Moxa Therapie

Moxa, oder auch Moxibutionstherapie, bezeichnet den Vorgang der Erwärmung von speziellen Punkten auf der Haut.

Es gibt verschiedene Methoden der Moxa-Anwendung.

Bei uns kommt die Moxazigarre zur Anwendung:

Der Therapeut entzündet eine Moxazigarre (in dünnes Papier gerollte Stangen aus chinesischem Beifußpulver) und nähert die glühende Spitze dem Akupunkturpunkt auf ungefähr einen halben Zentimeter, bis der Patient ein Hitzegefühl spürt.
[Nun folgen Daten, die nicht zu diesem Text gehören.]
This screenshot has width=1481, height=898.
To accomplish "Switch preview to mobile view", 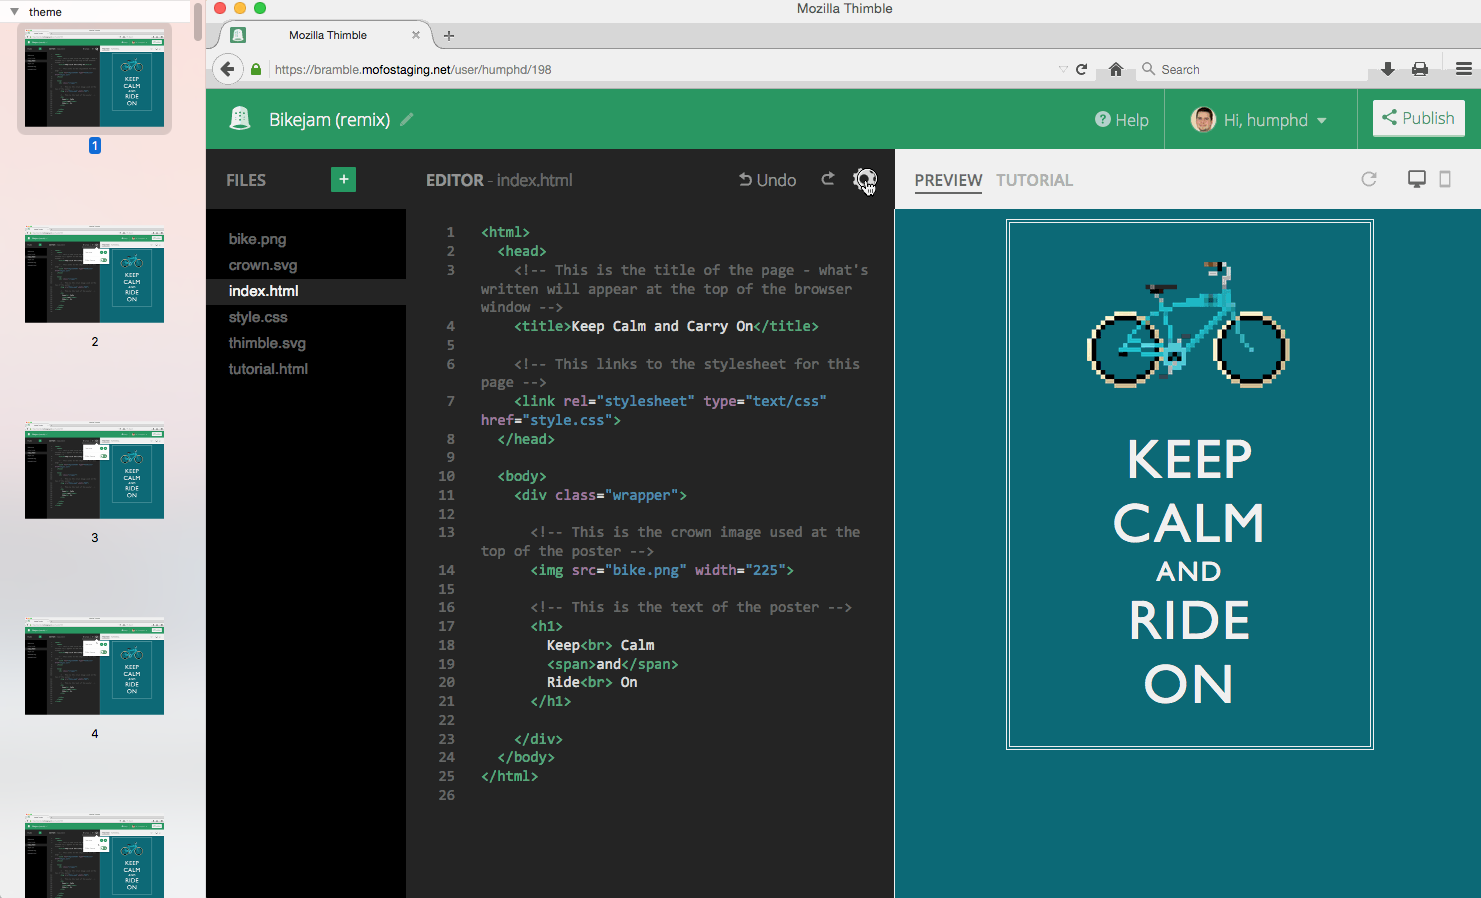I will 1445,179.
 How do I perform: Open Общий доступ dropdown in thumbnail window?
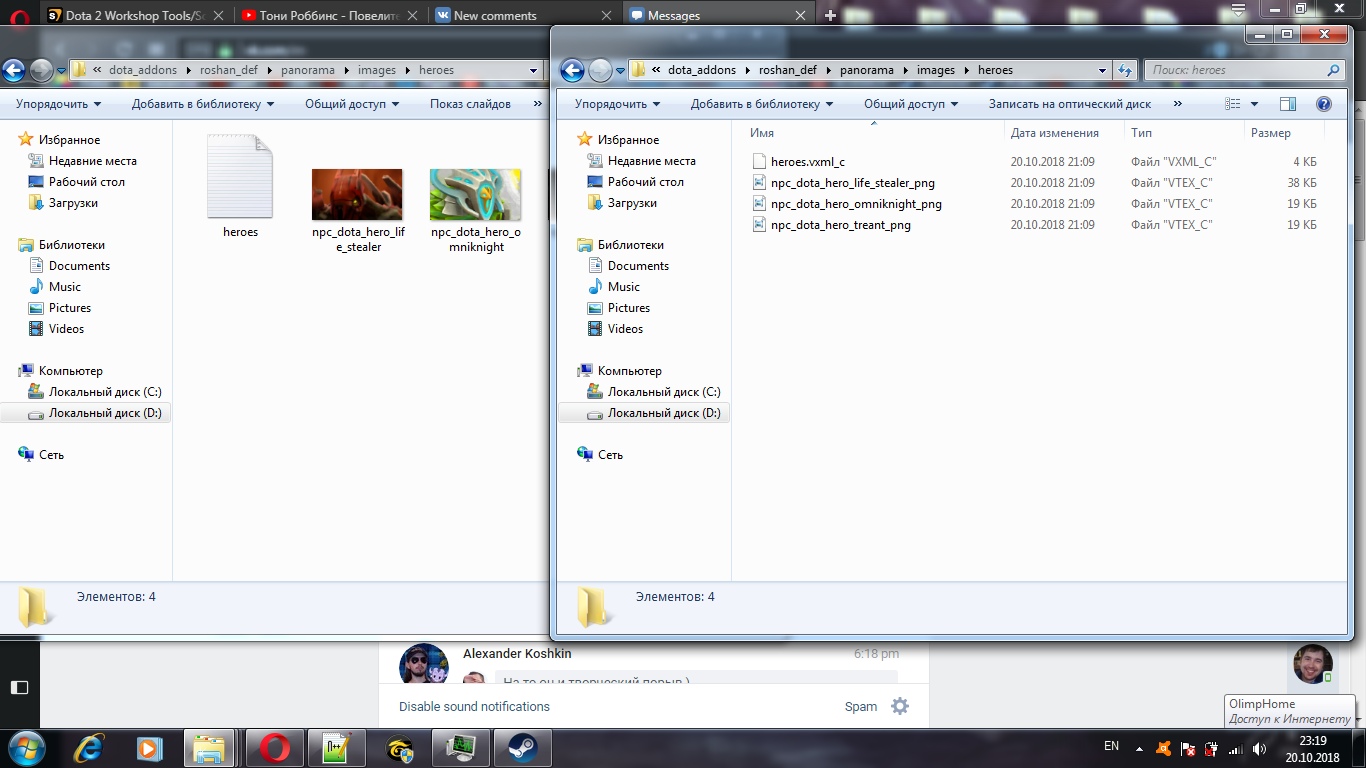(x=352, y=104)
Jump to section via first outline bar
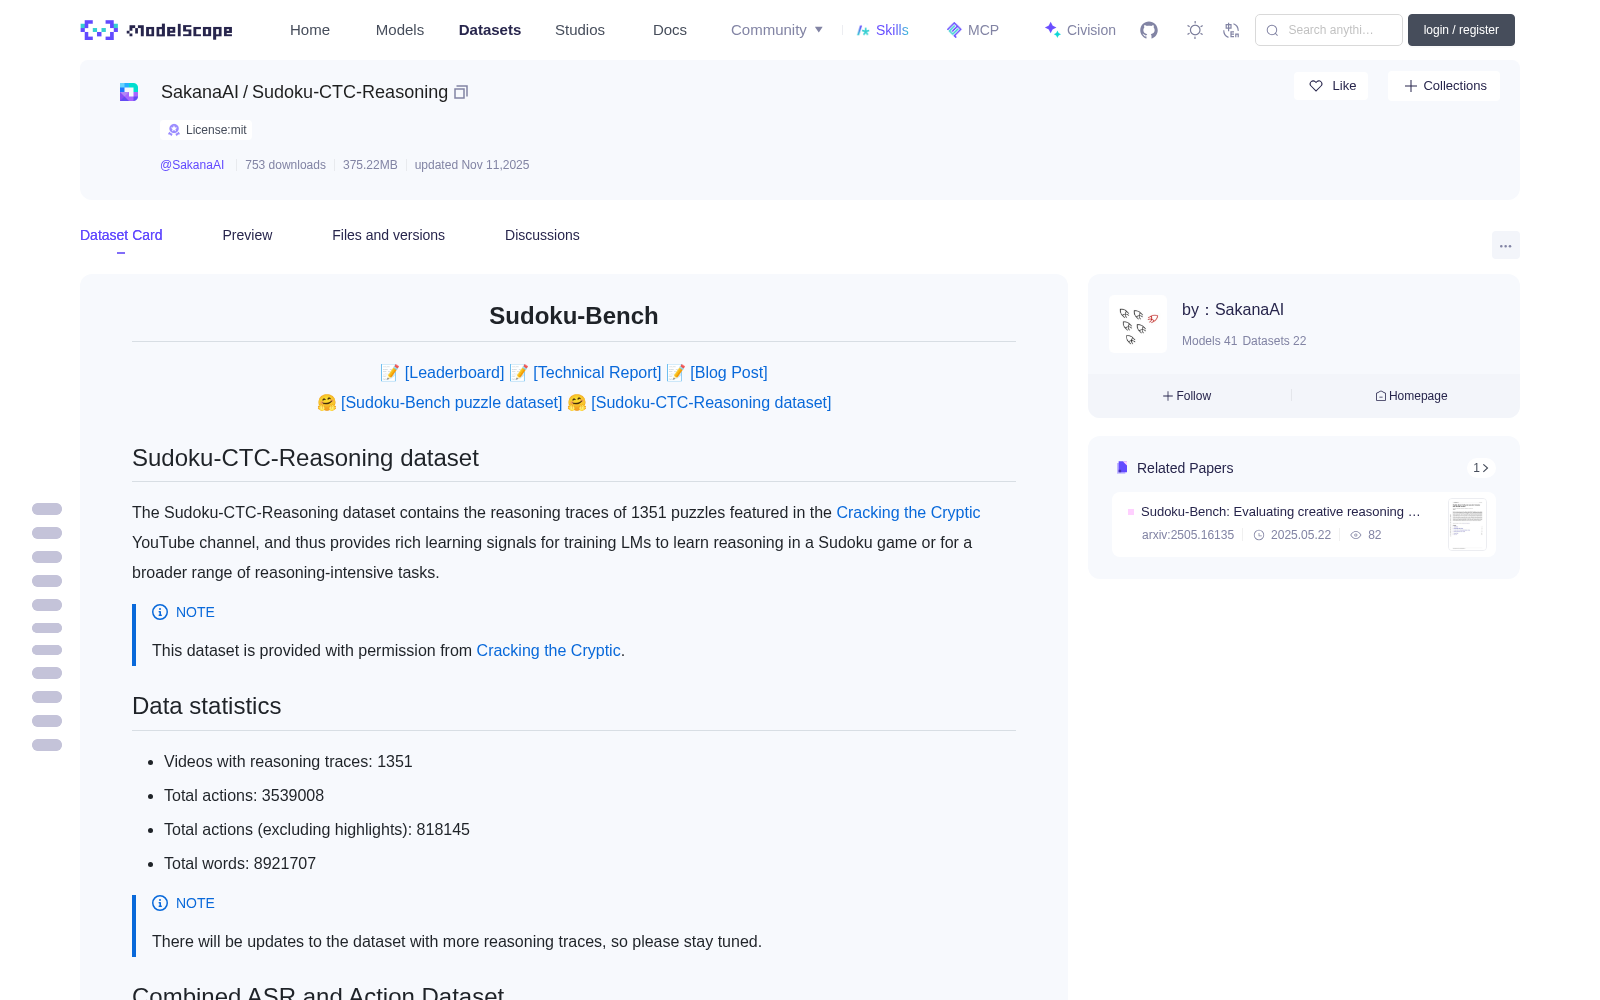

Dann entfernt er sie wieder kurz, nähert sich und wiederholt dies an verschiedenen Punkten, bis die Haut an den Stellen deutlich gerötet ist.
Durch die Erwärmung der Haut wird die Durchblutung verbessert und Stoffwechselschlacken abtransportiert.
Moxibustion wird bei Blasen-, Nieren, Eierstock-, Gebärmutterentzündungen, Ohren-, Nasennebenhöhlen, Bronchitis, Erkältungen, chronische Schmerzen, Abwehrschwäche, Erschöpfungszustände, Hauterkrankungen und Allergien (besonders Heuschnupfen) angewandt.